The stories are intended to interest the reader in the Book of Mormon itself, and are attractive both in matter and presentation.
[Read The Cities of the Sun on Google Books.]
The British Parliament, which was dissolved on the 28th of November last, met January 31, 1911. The dissolved parliament was the shortest in duration, in a century, having been elected January, a year ago, assembled February 15, 1910, and dissolved, as stated, November 28.

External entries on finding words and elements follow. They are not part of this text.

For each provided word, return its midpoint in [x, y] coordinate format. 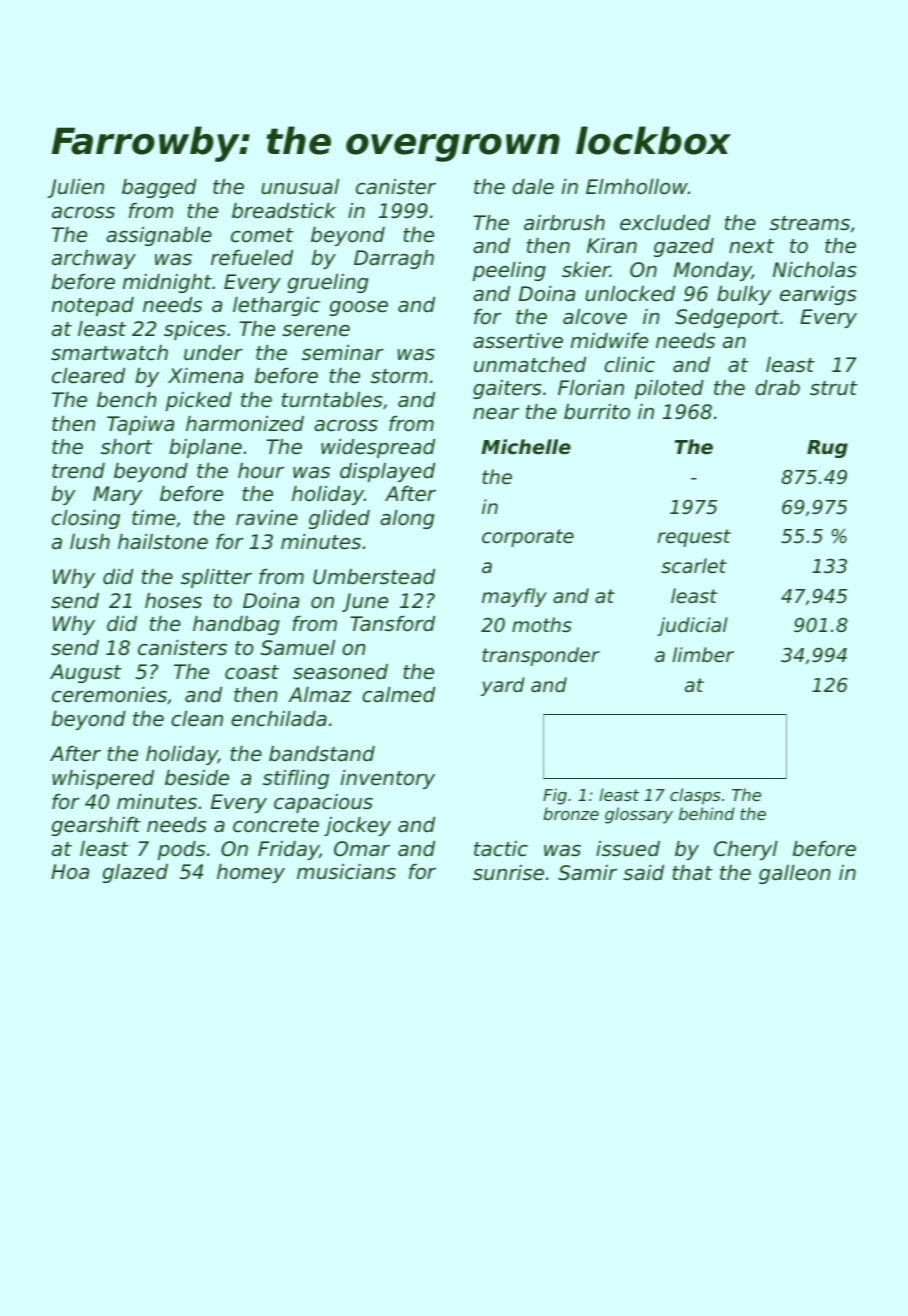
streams [810, 223]
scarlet [694, 566]
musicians [346, 872]
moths [542, 624]
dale [533, 187]
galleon [795, 874]
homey [251, 873]
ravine [267, 518]
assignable [159, 236]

The parliament had 275 liberals, 40 labor members, 71 nationalists, 11 independent nationalists, and 273 unionists. The chief issue involved was the veto power of the House of Lords. The new parliament opened Feb. 6, when King George used the new form for the Declaration of Faith which is not offensive to Catholics.
[In 2011, the parliament had 57 Liberal Democrats, 258 Labour, 6 Scottish National Party, 1 Independent, 8 Democratic Unionists, 307 Conservative, 5 Sinn Féin, 3 Plaid Cymru, 3 Social and Democratic Labour, 1 Green, and 1 Alliance.]